═════ Data in this exercise ═════
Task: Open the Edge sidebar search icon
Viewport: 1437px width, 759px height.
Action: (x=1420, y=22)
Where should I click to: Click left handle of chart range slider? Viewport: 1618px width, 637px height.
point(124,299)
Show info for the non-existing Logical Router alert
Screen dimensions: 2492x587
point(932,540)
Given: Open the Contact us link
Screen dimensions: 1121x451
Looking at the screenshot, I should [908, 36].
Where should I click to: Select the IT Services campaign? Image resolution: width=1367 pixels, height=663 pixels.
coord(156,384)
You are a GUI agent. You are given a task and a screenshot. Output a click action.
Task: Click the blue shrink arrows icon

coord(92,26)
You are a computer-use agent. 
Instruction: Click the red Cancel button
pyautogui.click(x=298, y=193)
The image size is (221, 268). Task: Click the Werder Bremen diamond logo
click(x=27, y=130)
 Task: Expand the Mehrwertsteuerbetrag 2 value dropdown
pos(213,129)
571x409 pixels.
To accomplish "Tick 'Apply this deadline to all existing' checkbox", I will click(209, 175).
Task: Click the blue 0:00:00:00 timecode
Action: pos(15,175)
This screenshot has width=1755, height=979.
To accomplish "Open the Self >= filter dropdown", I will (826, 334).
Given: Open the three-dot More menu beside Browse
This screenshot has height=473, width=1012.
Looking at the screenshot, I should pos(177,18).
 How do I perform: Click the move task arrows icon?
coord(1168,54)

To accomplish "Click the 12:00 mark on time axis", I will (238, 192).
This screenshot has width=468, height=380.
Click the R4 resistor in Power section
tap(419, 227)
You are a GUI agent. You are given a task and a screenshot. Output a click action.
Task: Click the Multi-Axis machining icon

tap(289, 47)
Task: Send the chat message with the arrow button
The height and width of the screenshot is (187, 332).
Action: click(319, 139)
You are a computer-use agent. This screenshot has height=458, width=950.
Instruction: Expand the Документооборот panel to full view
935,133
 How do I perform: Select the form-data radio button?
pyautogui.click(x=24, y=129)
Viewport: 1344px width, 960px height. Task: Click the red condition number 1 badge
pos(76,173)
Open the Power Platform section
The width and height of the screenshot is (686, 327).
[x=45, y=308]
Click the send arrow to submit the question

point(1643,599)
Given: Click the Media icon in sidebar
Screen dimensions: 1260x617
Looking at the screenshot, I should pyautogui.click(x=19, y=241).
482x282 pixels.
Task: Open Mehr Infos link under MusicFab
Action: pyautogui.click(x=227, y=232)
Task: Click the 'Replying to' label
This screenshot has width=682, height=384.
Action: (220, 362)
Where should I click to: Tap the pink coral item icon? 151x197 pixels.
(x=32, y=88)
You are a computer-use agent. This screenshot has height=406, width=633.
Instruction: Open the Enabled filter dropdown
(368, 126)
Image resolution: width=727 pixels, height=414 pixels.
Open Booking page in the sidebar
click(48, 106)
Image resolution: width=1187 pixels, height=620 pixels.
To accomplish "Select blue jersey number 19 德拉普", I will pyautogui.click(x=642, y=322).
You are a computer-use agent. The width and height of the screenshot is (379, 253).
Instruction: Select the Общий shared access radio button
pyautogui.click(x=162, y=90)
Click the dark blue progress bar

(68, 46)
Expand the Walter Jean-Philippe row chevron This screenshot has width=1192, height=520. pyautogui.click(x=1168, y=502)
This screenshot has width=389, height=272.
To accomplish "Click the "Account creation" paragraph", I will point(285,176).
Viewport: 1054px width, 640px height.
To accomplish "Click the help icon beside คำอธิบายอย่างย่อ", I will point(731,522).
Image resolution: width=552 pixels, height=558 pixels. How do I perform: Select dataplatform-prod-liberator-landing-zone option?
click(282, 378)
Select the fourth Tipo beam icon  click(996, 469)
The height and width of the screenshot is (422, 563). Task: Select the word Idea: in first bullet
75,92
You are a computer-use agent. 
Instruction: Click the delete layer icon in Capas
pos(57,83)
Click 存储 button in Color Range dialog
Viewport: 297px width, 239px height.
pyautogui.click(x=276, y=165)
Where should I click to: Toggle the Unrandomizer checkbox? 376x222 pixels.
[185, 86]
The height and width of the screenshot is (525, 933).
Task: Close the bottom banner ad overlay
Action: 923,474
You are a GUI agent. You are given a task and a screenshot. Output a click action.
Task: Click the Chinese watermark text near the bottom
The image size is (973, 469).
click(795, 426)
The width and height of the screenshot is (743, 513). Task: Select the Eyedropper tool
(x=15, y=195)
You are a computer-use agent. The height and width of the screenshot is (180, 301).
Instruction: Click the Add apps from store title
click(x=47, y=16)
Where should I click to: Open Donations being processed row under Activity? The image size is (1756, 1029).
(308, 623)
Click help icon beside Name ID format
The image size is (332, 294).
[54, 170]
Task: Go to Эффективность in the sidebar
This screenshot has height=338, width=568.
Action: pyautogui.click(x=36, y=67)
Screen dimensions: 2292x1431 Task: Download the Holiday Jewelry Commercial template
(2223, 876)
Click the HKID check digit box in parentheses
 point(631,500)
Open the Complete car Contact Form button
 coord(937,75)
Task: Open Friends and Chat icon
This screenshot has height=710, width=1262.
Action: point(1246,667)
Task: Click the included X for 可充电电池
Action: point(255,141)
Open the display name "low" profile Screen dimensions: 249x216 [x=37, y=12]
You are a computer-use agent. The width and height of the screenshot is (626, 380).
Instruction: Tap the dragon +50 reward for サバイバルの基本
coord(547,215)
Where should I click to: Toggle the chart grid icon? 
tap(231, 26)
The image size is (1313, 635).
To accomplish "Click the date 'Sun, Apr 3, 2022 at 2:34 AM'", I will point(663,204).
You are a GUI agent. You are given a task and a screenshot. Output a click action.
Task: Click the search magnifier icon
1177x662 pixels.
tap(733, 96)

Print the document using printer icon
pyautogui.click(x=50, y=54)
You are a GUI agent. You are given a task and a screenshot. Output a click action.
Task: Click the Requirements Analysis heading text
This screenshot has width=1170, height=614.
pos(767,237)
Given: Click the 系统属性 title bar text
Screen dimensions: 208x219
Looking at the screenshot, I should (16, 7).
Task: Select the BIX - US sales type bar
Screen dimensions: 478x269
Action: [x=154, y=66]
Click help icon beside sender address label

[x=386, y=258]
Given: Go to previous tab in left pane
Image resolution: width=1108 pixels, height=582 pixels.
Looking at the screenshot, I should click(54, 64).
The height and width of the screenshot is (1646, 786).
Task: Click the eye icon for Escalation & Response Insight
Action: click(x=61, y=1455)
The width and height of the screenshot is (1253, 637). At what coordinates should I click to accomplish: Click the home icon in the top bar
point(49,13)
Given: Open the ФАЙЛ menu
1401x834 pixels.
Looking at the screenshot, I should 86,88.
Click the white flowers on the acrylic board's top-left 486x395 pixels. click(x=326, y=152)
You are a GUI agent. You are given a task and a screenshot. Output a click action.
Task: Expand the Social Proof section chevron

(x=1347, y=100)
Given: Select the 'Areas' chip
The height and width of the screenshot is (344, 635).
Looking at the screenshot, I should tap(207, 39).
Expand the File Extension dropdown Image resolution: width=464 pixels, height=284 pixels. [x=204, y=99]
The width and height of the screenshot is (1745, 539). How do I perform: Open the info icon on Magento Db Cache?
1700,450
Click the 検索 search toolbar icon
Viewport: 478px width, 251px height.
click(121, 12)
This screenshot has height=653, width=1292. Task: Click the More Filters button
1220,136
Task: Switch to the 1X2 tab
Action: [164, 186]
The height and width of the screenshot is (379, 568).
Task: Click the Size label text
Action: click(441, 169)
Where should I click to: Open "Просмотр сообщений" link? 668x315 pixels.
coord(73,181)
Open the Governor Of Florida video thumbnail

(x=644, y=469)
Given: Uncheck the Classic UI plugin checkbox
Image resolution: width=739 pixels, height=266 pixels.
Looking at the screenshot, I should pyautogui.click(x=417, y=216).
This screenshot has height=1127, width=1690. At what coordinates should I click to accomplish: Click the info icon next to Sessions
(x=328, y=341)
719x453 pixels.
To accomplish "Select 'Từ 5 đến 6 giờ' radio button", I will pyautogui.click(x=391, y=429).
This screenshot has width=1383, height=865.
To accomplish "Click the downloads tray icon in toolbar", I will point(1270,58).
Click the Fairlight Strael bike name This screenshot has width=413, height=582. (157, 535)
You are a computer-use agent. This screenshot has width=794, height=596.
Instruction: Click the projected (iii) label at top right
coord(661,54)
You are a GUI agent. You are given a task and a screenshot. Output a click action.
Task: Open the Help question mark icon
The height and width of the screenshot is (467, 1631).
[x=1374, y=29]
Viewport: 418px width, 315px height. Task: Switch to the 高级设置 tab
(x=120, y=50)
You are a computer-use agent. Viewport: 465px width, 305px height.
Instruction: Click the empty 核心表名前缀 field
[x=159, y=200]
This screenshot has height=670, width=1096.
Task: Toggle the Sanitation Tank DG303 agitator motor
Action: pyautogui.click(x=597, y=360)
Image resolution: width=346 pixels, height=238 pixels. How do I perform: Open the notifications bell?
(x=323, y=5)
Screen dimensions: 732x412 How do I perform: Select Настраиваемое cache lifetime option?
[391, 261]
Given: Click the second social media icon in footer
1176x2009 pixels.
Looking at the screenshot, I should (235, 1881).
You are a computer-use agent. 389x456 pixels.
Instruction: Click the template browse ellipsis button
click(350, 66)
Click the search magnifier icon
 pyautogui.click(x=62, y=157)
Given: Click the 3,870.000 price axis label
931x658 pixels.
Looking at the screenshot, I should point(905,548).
═════
Please lay out the records as a JSON list of strings with one string per line and blank lines omitted. Begin at the line containing "has height=458, width=950." and end with the line containing "Action: (220, 362)".

Exercise result:
[
  "You are a computer-use agent. This screenshot has height=458, width=950.",
  "Instruction: Expand the Документооборот panel to full view",
  "935,133",
  " How do I perform: Select the form-data radio button?",
  "pyautogui.click(x=24, y=129)",
  "Viewport: 1344px width, 960px height. Task: Click the red condition number 1 badge",
  "pos(76,173)",
  "Open the Power Platform section",
  "The width and height of the screenshot is (686, 327).",
  "[x=45, y=308]",
  "Click the send arrow to submit the question",
  "point(1643,599)",
  "Given: Click the Media icon in sidebar",
  "Screen dimensions: 1260x617",
  "Looking at the screenshot, I should pyautogui.click(x=19, y=241).",
  "482x282 pixels.",
  "Task: Open Mehr Infos link under MusicFab",
  "Action: pyautogui.click(x=227, y=232)",
  "Task: Click the 'Replying to' label",
  "This screenshot has width=682, height=384.",
  "Action: (220, 362)"
]